O vídeo traz ainda diversas inconsistências, como datas de aposentadoria incompatíveis e contraditórias ou a afirmação de que em novembro de 2020 o suposto servidor teria coordenado “operação nacional que elegeu simultaneamente governadores, senadores e deputados em 12 estados”, sendo que na eleição municipal de 2020 foram eleitos apenas prefeitos e vereadores. A voz do narrador também diz que “em novembro de 2016, participei da operação que elegeu 15 prefeitos em cidades controladas por facções criminosa (sic)”, mas as eleições municipais de 2016 ocorreram em outubro — o 1º turno foi no primeiro domingo do mês (2/10) e, nas cidades em que houve 2º turno, a votação foi no último domingo do mês (30/10).

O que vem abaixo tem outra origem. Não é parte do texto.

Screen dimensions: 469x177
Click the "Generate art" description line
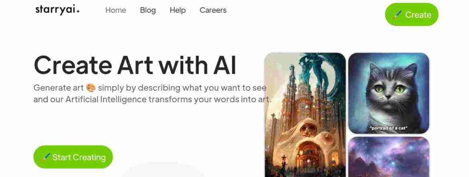coord(150,88)

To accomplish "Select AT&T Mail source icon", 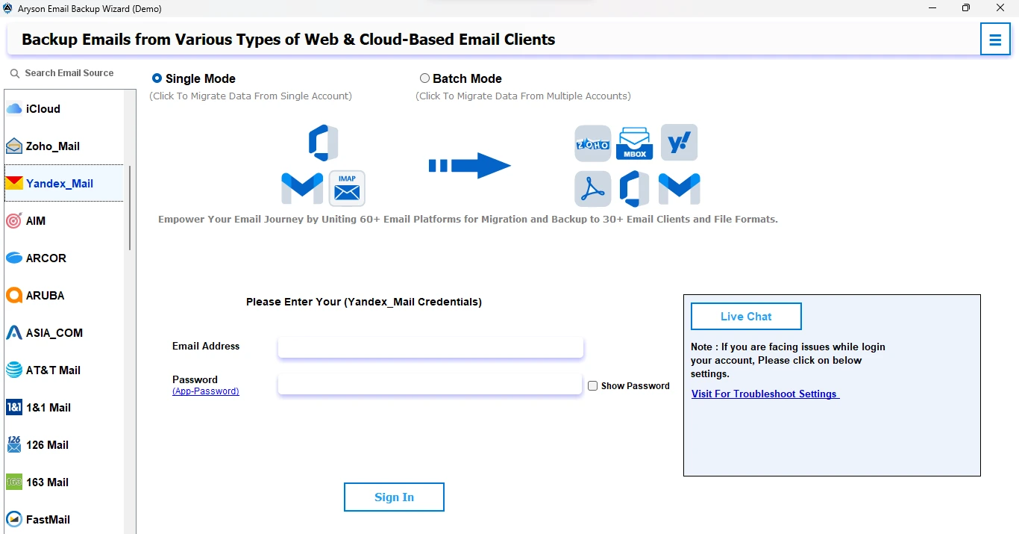I will [x=54, y=370].
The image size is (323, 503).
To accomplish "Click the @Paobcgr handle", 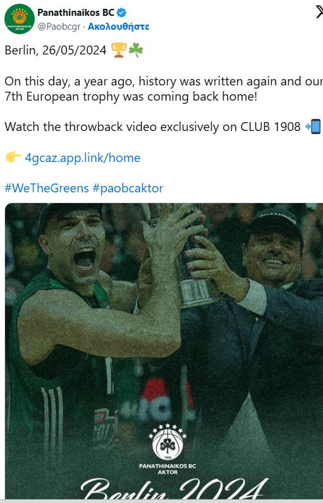I will coord(59,27).
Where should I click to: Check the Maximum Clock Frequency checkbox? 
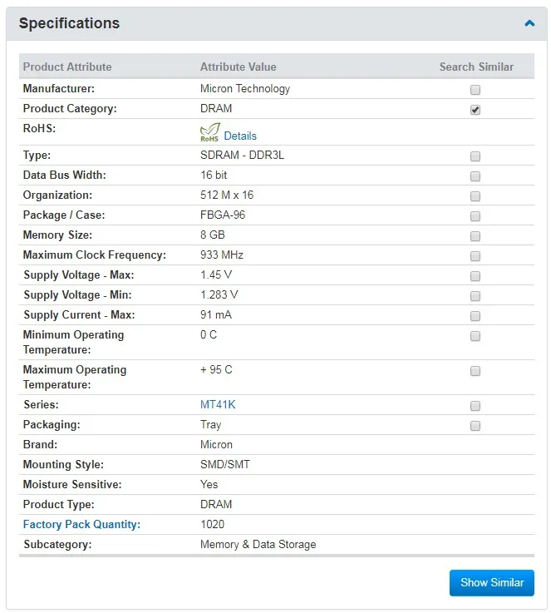coord(475,256)
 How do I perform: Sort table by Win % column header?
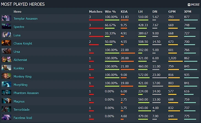(x=110, y=12)
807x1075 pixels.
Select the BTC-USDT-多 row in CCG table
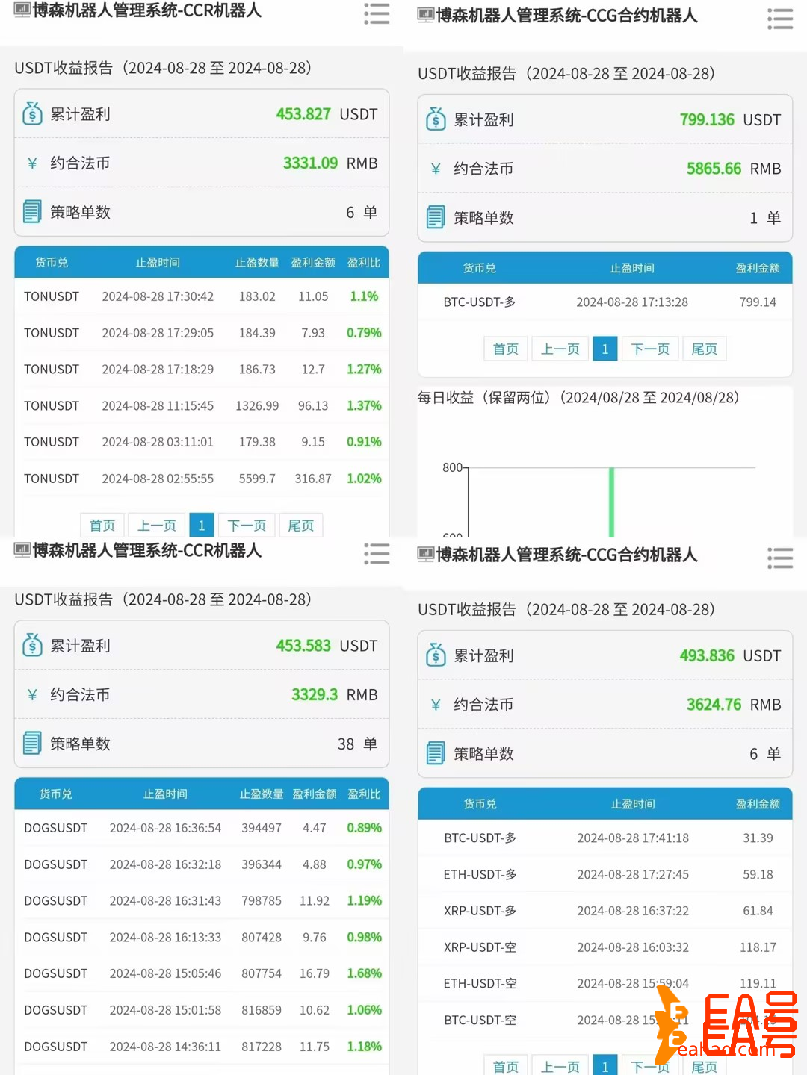[x=605, y=302]
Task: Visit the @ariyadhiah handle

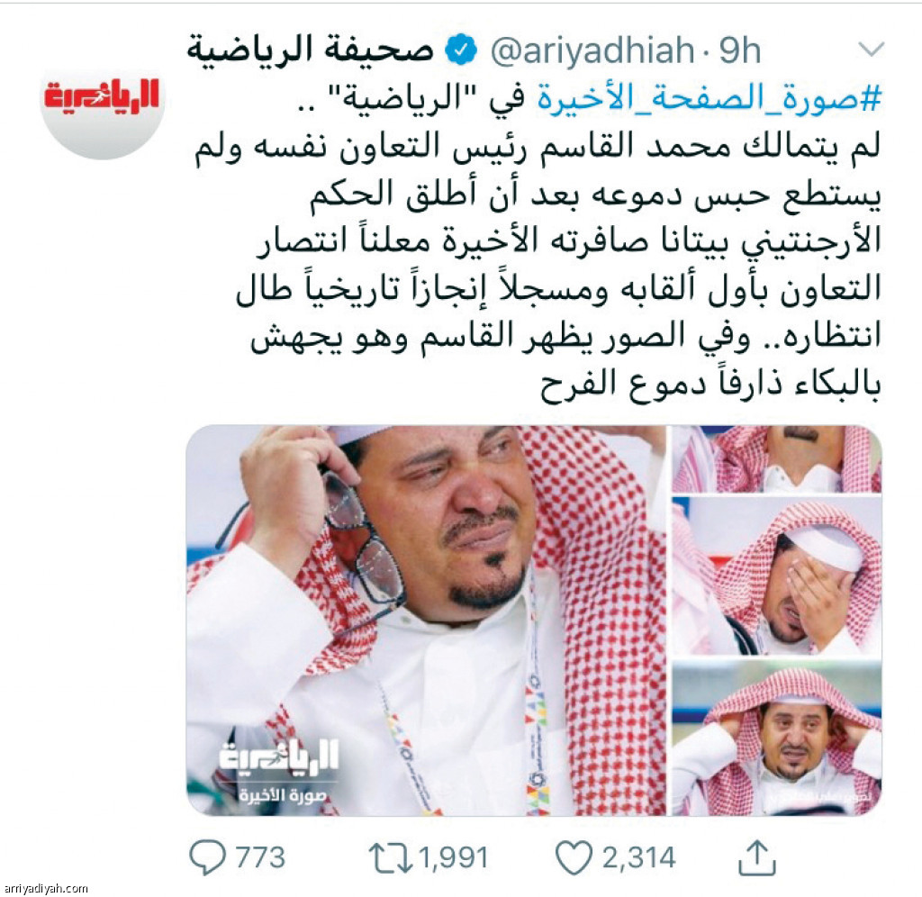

Também há a acusação de que, por meio do esquema criminoso, que estaria espalhado por todos os Tribunais Regionais Eleitorais, eram obtidos dados sobre financiamento de campanhas dos candidatos (que, na verdade, são públicos e ficam disponíveis na internet) e que os criminosos sabiam quem estava sendo investigado (mas a Justiça Eleitoral não faz investigações, apenas organiza as eleições e julga os processos relacionados a elas).
Outras acusações já fartamente desmentidas também são abordadas, como as de que votações expressivas para apenas um candidato em determinadas seções eleitorais seriam indícios de fraudes, o que não corresponde à realidade. Isso é comum especialmente em comunidades com fortes vínculos sociais, como aldeias indígenas e áreas rurais.
O vídeo traz ainda imagens em que supostos policiais federais usam coletes com a identificação “POLISIA FEDERAL” (sic).